| Instructions to follow |
All lines between the start of the listing below and the line containing "You are a computer-use agent. Image", inclusive, must be repeated exactly.
***
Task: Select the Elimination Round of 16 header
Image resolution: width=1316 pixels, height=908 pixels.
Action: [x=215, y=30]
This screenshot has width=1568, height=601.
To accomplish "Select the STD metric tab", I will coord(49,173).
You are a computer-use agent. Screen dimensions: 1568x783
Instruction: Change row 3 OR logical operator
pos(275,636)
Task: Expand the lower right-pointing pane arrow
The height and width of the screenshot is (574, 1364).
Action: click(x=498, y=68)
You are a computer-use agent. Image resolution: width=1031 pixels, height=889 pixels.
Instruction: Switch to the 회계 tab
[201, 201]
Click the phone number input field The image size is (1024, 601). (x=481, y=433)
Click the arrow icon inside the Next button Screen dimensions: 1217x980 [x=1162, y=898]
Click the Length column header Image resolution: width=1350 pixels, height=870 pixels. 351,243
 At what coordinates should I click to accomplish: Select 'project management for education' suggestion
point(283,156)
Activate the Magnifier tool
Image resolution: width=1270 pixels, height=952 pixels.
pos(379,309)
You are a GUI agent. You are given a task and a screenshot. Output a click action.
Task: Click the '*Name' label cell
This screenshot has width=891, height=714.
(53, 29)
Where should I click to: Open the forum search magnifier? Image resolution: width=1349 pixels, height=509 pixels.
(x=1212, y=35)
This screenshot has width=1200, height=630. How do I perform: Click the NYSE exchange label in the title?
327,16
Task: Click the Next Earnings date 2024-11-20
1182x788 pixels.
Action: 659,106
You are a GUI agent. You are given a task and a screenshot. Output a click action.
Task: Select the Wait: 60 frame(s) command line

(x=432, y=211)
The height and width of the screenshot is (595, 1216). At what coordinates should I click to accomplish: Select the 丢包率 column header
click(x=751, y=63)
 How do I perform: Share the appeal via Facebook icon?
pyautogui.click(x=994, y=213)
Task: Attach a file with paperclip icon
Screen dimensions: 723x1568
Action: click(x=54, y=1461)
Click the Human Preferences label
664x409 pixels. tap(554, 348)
***
| Output below |
Task: Select the Elimination Round of 16 header
Image resolution: width=1316 pixels, height=908 pixels.
Action: [x=215, y=30]
This screenshot has width=1568, height=601.
To accomplish "Select the STD metric tab", I will coord(49,173).
You are a computer-use agent. Screen dimensions: 1568x783
Instruction: Change row 3 OR logical operator
pos(275,636)
Task: Expand the lower right-pointing pane arrow
The height and width of the screenshot is (574, 1364).
Action: click(x=498, y=68)
You are a computer-use agent. Image resolution: width=1031 pixels, height=889 pixels.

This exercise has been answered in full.